Be aware of the amount of rainfall throughout the season and, if needed, continue to water coniferous trees and shrubs until the ground freezes. Wrap shrubs that are prone to snow load damage. To provide a windbreak for tender shrubs put the posts into the ground now and add burlap at a later time. Do not allow the material to touch the plant and do not use plastic.

Fall is a perfect time to aerate, over-seed and fertilize your lawn. To help to prevent snow mould cut grass shorter.
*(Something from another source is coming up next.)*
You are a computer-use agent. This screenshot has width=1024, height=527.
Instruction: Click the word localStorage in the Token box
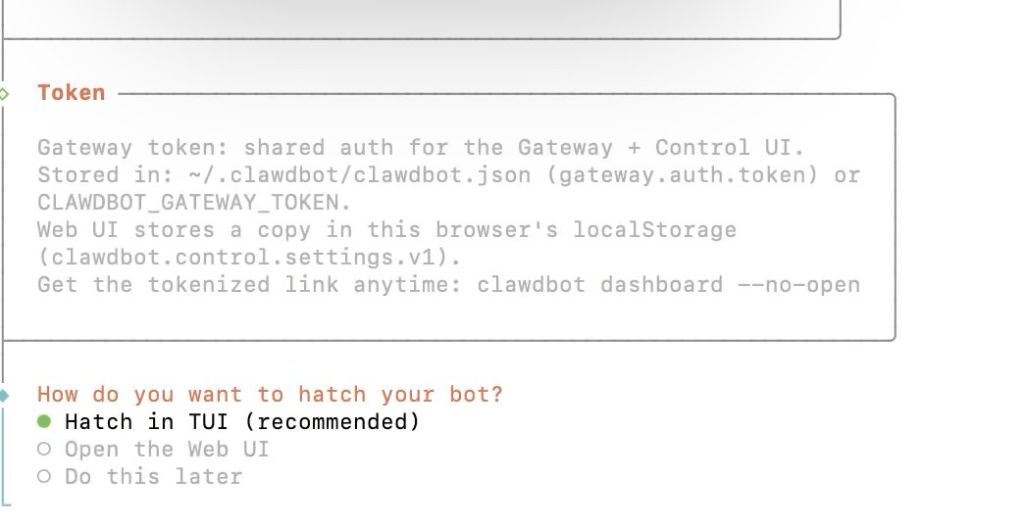[654, 230]
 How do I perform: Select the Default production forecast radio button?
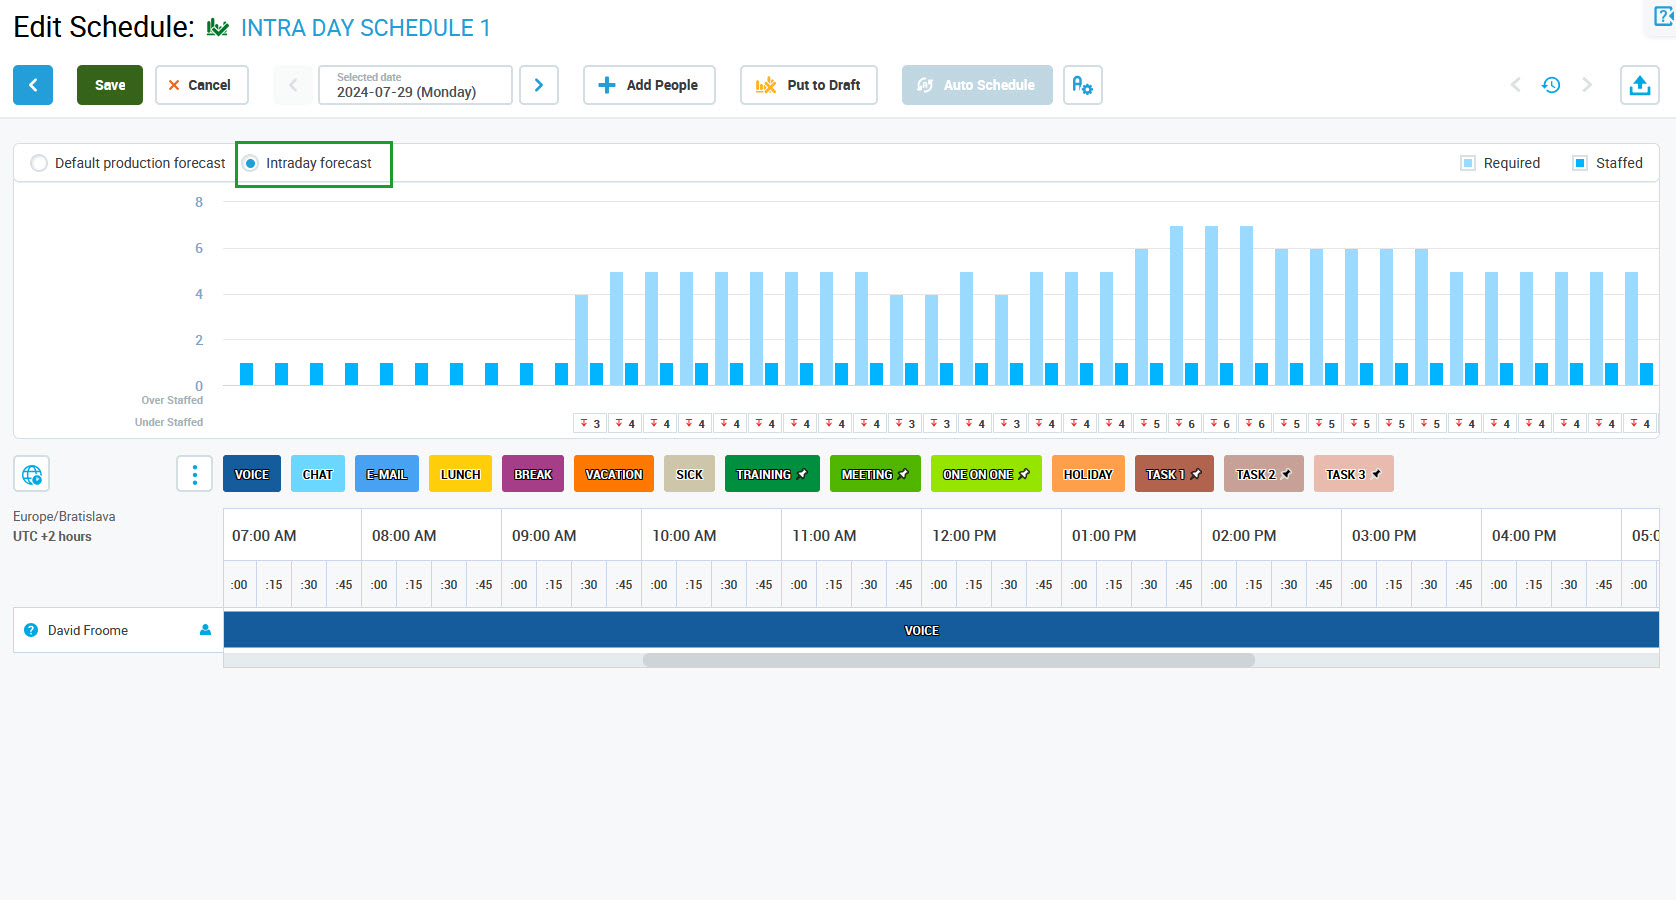39,163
Ponds and water features need to be winterized. Pumps should be cleaned and stored in a warm place. Keep ponds clear of fallen leaves, which will rot over the winter, creating gases and contaminants. If fish are kept in the pond over the winter, add a bubbler or heater to maintain an open area in the ice.

Annuals should be removed. Cut the tops off leaving the root ball intact particularly if there is a slope. This will help to stabilize the soil and prevent erosion while providing organic material.

Take out the dead vegetable plants. Bury them or put them into the compost and turn over the vegetable garden.

Leaves can be bagged and put out for collection by the city, composted at home or used as mulch. To encourage decomposition over the winter, chop using a lawn mower with a mulching blade or a leaf shredder. A thick mulch of leaves will protect your perennials when fluctuating temperatures in early spring cause plants to heave out of the ground.

Take in garden ornaments and ceramic or clay pots that will not withstand the effects of the freeze thaw cycles and will be damaged or break if left unprotected. If you plan on filling your pots with fall or winter foliage be sure to use plastic, metal or fiberglass. Clean and store your tools and hoses.